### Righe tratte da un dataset
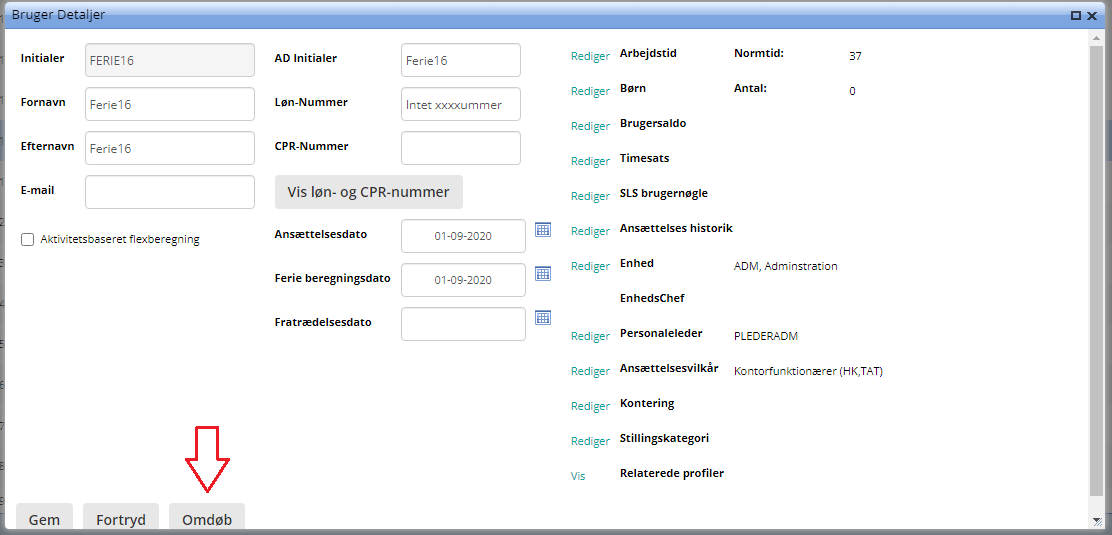Click the Omdøb button

tap(207, 519)
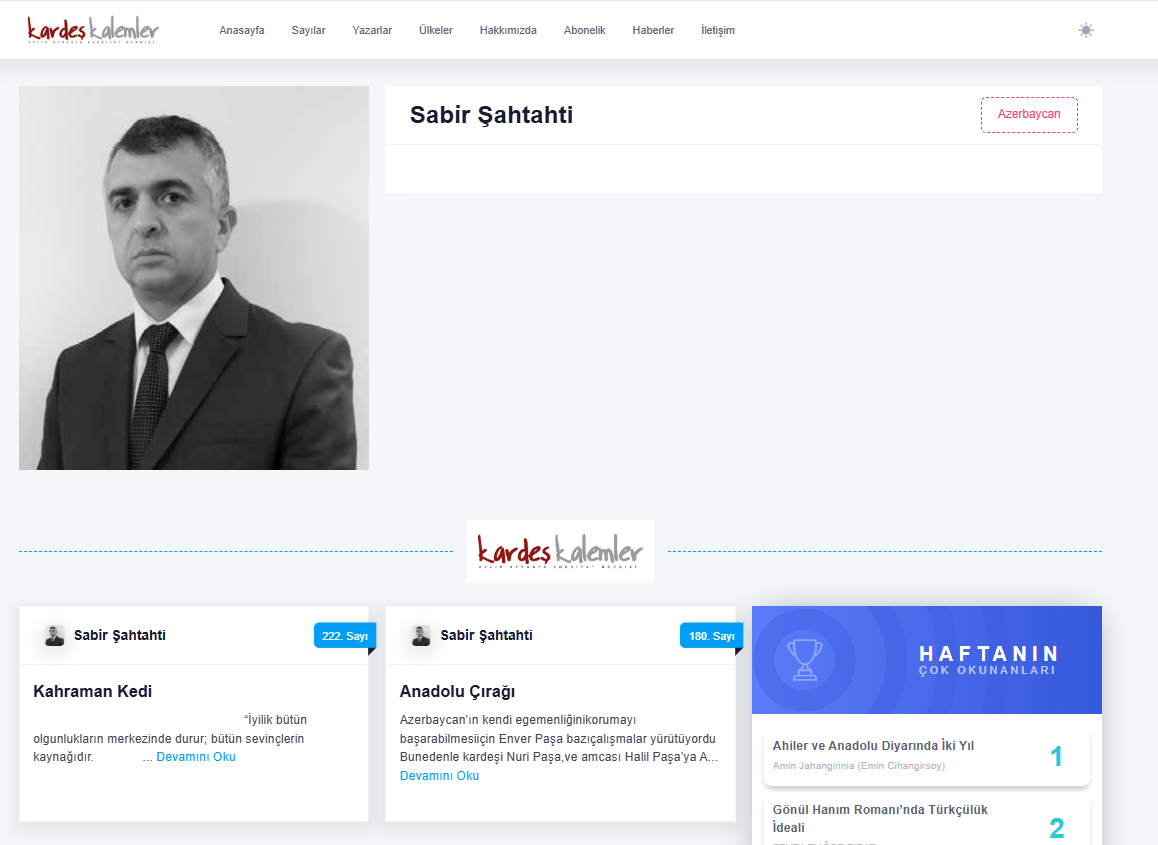Navigate to Anasayfa
Screen dimensions: 1158x845
[241, 30]
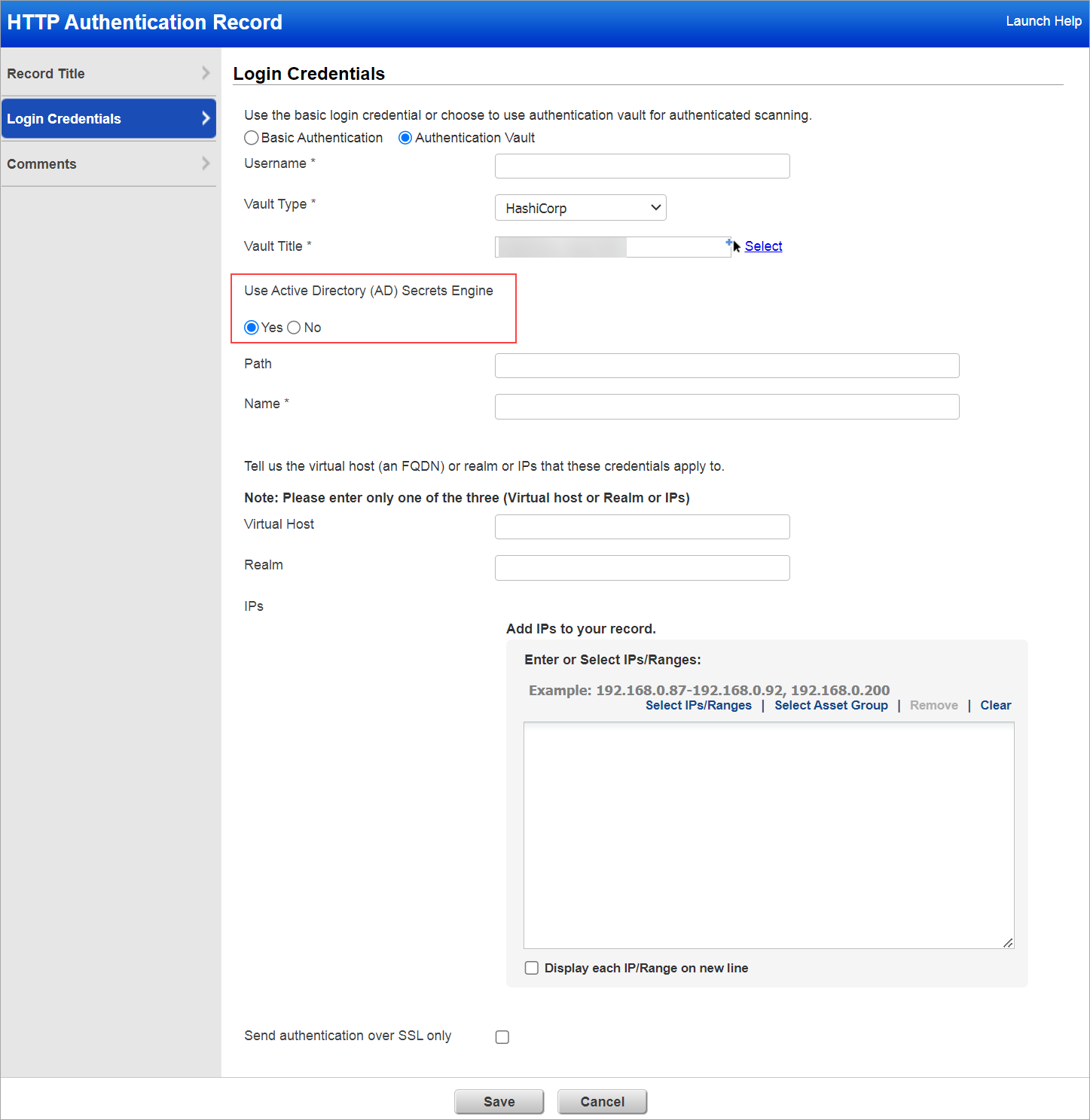Open the Select vault title link
The image size is (1090, 1120).
(763, 246)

### Consegna dell'esercizio
Ricopia fedelmente tutte le righe riportate sopra, escludendo le immagini dalla risposta.

### Risposta completa
Click the Omdøb button

tap(207, 519)
Navigate to Anasayfa
Screen dimensions: 1158x845
[241, 30]
Open the Select vault title link
The image size is (1090, 1120).
(763, 246)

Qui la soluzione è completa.